## Task details:
Repeat each entry as written and leave the images out of the copy.

Start of Task input

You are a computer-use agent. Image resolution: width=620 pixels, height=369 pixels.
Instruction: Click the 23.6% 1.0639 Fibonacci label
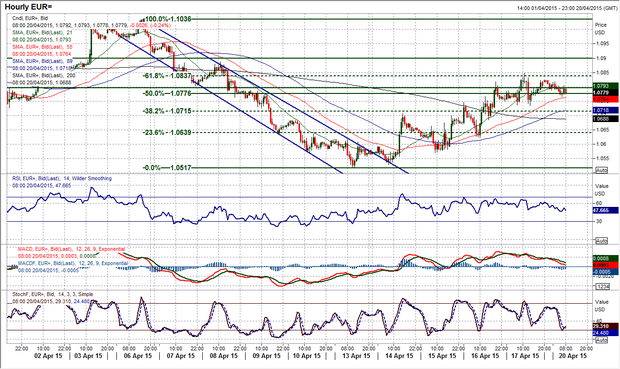tap(167, 132)
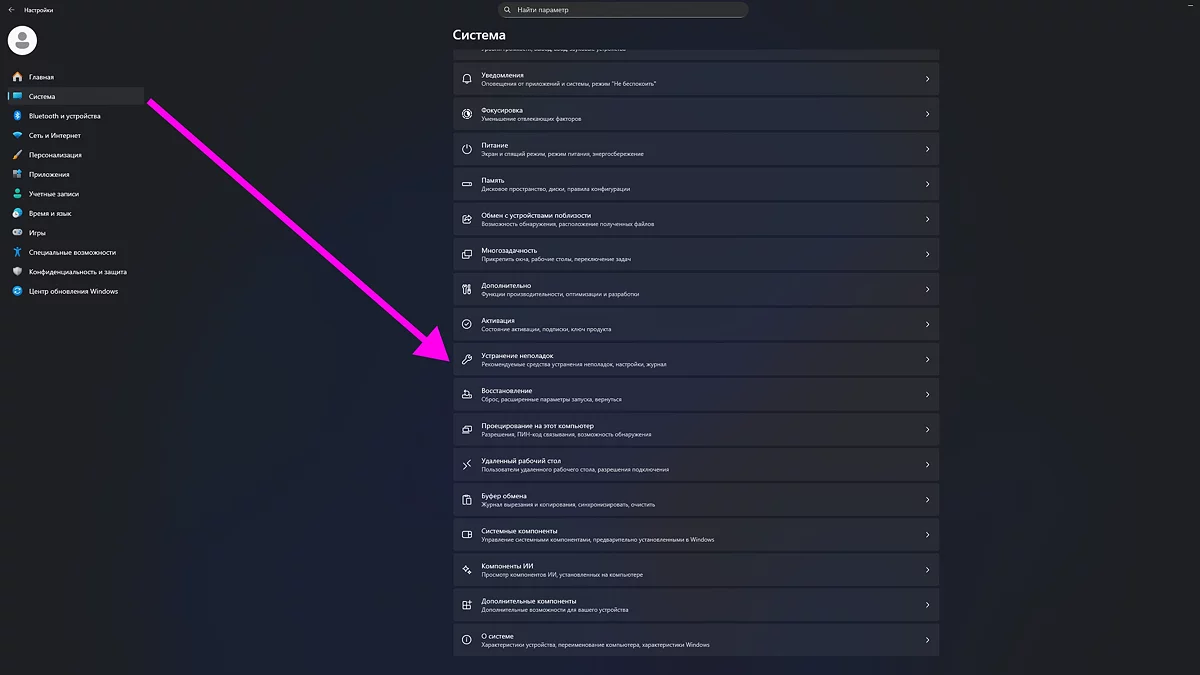Open Многозадачность via its right chevron
The image size is (1200, 675).
coord(927,254)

End of Task input

## Task answer:
You are a computer-use agent. Image resolution: width=620 pixels, height=369 pixels.
Instruction: Click the 23.6% 1.0639 Fibonacci label
tap(167, 132)
Open Многозадачность via its right chevron
The image size is (1200, 675).
coord(927,254)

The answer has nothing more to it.